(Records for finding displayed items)
-=-=-=-=-

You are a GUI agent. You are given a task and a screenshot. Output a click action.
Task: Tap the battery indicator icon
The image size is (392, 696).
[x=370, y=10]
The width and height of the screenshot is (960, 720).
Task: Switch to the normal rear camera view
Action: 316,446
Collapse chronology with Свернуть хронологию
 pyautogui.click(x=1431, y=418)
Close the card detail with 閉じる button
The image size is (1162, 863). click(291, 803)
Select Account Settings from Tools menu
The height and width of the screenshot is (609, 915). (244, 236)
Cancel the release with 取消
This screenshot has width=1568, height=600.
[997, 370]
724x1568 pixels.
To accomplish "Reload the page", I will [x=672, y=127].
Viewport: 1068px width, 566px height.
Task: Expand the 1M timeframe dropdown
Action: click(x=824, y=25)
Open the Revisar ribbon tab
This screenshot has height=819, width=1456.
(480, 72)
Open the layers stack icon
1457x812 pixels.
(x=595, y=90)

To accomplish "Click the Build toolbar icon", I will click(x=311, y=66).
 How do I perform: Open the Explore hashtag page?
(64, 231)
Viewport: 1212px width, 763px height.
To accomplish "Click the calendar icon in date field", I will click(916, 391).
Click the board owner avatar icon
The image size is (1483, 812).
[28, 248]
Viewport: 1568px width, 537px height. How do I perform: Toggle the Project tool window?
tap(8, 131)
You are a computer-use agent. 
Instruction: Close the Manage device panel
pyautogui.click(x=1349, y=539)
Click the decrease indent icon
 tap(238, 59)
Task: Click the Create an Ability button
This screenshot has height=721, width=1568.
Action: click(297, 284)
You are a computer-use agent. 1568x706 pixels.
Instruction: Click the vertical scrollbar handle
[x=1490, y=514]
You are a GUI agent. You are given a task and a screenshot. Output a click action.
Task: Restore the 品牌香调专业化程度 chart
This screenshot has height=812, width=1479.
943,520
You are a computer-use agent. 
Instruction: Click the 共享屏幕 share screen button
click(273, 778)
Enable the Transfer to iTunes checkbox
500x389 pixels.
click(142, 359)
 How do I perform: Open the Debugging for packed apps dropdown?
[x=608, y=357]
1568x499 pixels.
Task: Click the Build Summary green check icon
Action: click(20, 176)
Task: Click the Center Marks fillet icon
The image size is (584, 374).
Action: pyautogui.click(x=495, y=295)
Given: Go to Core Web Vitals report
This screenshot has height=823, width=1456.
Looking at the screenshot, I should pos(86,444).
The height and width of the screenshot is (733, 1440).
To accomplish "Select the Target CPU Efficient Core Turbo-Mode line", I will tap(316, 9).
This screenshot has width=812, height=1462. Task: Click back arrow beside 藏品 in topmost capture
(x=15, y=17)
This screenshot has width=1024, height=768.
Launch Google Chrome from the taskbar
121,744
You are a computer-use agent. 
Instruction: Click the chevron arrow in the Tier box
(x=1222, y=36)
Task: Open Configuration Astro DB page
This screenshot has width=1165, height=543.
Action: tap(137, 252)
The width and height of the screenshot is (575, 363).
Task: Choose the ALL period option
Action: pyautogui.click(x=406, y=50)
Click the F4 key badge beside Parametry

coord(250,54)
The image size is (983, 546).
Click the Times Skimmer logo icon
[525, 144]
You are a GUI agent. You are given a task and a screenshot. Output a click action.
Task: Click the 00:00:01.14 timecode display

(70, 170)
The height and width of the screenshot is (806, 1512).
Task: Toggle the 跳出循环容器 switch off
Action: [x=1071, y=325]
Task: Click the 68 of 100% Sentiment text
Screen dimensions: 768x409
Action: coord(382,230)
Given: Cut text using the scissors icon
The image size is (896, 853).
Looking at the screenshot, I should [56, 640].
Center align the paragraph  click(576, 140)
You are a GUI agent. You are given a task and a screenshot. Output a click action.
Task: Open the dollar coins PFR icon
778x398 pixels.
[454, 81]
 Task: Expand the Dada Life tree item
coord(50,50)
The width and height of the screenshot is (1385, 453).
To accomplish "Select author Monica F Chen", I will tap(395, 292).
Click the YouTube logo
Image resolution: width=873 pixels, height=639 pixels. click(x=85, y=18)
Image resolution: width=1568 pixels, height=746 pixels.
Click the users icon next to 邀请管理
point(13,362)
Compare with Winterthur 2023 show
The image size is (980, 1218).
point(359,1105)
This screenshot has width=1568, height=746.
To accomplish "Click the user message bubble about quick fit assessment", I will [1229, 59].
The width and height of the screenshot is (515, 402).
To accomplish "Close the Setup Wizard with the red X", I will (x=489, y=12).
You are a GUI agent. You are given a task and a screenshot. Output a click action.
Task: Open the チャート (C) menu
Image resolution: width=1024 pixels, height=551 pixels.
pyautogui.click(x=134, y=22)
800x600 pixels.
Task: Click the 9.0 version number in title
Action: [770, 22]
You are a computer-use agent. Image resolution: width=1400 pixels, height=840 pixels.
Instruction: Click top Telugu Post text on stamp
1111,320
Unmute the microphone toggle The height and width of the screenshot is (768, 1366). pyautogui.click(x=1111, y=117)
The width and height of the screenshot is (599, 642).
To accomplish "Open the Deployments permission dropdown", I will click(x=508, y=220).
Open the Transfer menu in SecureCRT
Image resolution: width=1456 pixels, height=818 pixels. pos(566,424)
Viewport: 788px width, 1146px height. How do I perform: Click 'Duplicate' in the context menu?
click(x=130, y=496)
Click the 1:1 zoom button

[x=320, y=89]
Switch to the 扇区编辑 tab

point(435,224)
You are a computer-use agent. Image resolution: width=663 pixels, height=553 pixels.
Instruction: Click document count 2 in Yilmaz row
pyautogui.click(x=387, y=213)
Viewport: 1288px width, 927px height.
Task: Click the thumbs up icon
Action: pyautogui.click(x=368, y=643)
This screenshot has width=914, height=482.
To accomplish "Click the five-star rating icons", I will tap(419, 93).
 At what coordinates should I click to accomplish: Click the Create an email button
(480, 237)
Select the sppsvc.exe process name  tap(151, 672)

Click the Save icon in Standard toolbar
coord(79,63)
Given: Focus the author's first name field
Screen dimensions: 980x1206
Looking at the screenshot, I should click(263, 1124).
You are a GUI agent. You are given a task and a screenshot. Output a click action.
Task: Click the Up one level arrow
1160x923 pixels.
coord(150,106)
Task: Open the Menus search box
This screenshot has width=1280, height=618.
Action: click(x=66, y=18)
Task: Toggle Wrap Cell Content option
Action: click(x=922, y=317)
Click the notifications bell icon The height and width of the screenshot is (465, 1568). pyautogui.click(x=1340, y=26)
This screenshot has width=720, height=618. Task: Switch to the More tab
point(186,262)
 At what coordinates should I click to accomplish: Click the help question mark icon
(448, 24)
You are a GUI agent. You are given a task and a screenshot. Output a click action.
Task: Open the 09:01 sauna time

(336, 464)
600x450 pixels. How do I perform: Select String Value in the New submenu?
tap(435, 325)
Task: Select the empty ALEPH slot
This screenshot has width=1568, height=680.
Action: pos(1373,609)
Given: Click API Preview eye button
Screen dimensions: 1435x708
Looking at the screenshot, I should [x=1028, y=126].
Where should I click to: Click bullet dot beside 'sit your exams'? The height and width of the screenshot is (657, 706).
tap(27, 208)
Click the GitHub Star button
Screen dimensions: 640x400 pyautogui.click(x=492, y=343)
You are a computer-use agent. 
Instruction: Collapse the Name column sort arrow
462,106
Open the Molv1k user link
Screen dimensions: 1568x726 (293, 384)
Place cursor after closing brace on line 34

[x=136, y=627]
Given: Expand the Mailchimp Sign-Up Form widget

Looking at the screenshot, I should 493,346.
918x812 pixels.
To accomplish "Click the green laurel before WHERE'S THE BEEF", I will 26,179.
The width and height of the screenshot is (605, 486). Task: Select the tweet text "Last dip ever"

-=-=-=-=-

#### [Directions for this task]
Extract each line above that contains the string "with". Letter case counts.

#### [Answer below]
Collapse chronology with Свернуть хронологию
Close the card detail with 閉じる button
Cancel the release with 取消
Compare with Winterthur 2023 show
To accomplish "Close the Setup Wizard with the red X", I will (x=489, y=12).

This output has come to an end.